A Cross-Lingual Analysis of Bias in Large Language Models Using Romanian History
Matei-Iulian Cocu, Răzvan-Cosmin Cristia, Adrian Marius Dumitran
TL;DR
The paper investigates cross-lingual biases in Large Language Models when answering contested Romanian historical questions. It employs a three-stage prompting protocol across Romanian, English, Hungarian, and Russian, and analyzes 13 models on 14 statements to examine stance stability, numerical ratings, and justificatory essays. The study reveals significant inconsistency across languages and formats, with language-specific training data shaping narrative biases and some models showing more stable behavior than others. It argues for evaluation metrics that prioritize consistency and bias detection, and proposes the LLM-as-a-judge paradigm as a scalable way to curate nuanced datasets. The findings underscore the need for cautious deployment of LLMs in humanities contexts and for multilingual, bias-aware evaluation frameworks.
Abstract
In this case study, we select a set of controversial Romanian historical questions and ask multiple Large Language Models to answer them across languages and contexts, in order to assess their biases.
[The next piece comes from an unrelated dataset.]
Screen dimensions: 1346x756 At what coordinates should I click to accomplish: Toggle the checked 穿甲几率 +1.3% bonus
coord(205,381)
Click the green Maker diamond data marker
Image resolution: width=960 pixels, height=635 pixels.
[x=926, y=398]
Besides being a study mainly performed for educational purposes, the motivation also lies in the recognition that history is often presented through altered perspectives, primarily influenced by the culture and ideals of a state, even through large language models. Since they are often trained on certain data sets that may present certain ambiguities, the lack of neutrality is subsequently instilled in users. The research process was carried out in three stages, to confirm the idea that the type of response expected can influence, to a certain extent, the response itself; after providing an affirmative answer to some given question, an LLM could shift its way of thinking after being asked the same question again, but being told to respond with a numerical value of a scale. Results show that binary response stability is relatively high but far from perfect and varies by language. Models often flip stance across languages or between formats; numeric ratings frequently diverge from the initial binary choice, and the most consistent models are not always those judged most accurate or neutral. Our research brings to light the predisposition of models to such inconsistencies, within a specific contextualization of the language for the question asked.